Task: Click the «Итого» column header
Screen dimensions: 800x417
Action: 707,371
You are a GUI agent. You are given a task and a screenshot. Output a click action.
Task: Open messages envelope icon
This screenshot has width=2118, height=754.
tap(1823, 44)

*WHAT TO PRODUCE*. Print the whole listing once more, exactly as it stands.

*RESPONSE AREA*.
Task: Click the «Итого» column header
Screen dimensions: 800x417
Action: 707,371
You are a GUI agent. You are given a task and a screenshot. Output a click action.
Task: Open messages envelope icon
This screenshot has width=2118, height=754.
tap(1823, 44)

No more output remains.